To the people who believe me when I say I did not start the fight with actor Raymart Santiago and that I never kicked actress Claudine Barretto during what is now jokingly referred to as “Thrilla at NAIA,” please accept my sincerest thanks.
Credibility is my only asset as a columnist and broadcast commentator.
Without credibility, my career as a journalist is finished.
If that video on YouTube hadn’t come out, I hate to imagine where I would be now.
In the first two hours after the incident at NAIA 3 was reported, people believed I was the one at fault, that I was the one who started the fight and that I hit a woman.
“He’s really a bad person and he deserves that shiner he got from Raymart and his group,” a friend quoted his friend as saying minutes after the news hit the airwaves.
And then, that video on YouTube came out and suddenly, the tide of public opinion changed in my favor.
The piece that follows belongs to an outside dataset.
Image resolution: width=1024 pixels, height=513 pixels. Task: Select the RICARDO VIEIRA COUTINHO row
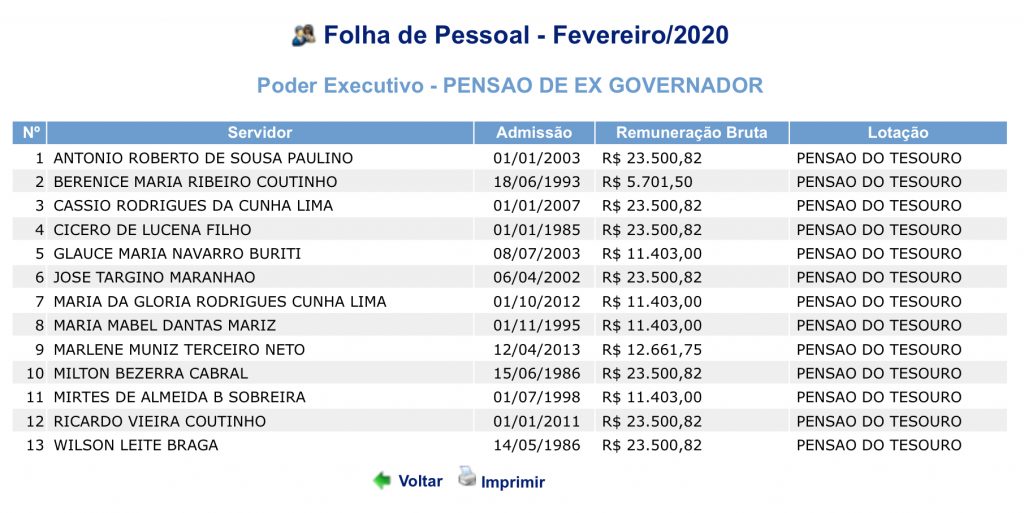[x=509, y=421]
I can’t thank enough the guy who took that video and uploaded it on YouTube.
To that guy who saved me: Thank you very much, my friend and savior.
I call you “my friend” even if we haven’t met because you’re heaven-sent.
I hope we can meet so I can thank you profusely. I consider you family out of immense gratitude.
I call you my “savior” because without that video, I would be the most hated and despised man in the country right now, what with all the play-acting that my opponents resorted to in front of TV cameras and radio microphones.
If not for that video, I think I would have resigned as a columnist and broadcast commentator because I would have lost my credibility.
I would have spent the rest of my life at my farm in Puerto Princesa, planting vegetables and dwarf coconut trees on a not-so-fertile soil.
Who knows, perhaps I would have passed on after a year or two because I would have found farming a boring occupation and felt no longer needed by the community.
I’ll tell you now why I think I’m so blessed: My columns in the Inquirer and Bandera; my “Isumbong Mo kay Tulfo” public service program on radio and my stint at TV5.
I feel needed and derive immeasurable self-satisfaction every day because of my work as a print and broadcast journalist.
I would not give up my work as a columnist and broadcast commentator even for a very high-paying job outside the field of journalism.
Take me away from my profession and I might die out of sheer boredom because being a journalist is the only job I know.
They say that many people kick the bucket within six months to a year after retirement because they no longer see any purpose in living.
I’ve been witness to friends dying months after retirement because they did nothing and just stayed at home.
So, again, thank you my friend and savior for giving me a new lease on life.
Respecter of women
As for those who still believe that I kicked Claudine, I can’t make you change your mind.
But perhaps I can convince you if I tell you that Rey Langit, my fellow broadcaster, can vouch for me when it comes to dealing with women.
Yes, sir, the Tulfo brothers still believe in chivalry as our father, the late Col. Ramon S. Tulfo, taught us to respect women.
Langit was witness to an incident many years ago in which I kept my cool even when a woman slapped me, doused water on my face and broke my car’s tail lights in public.
It would be self-serving if I told you the whole story.
So, I’ll let Langit tell it.
You may contact him at his e-mail address: reysky88@yahoo.com.
After all, he was the reason why I got into trouble with that woman.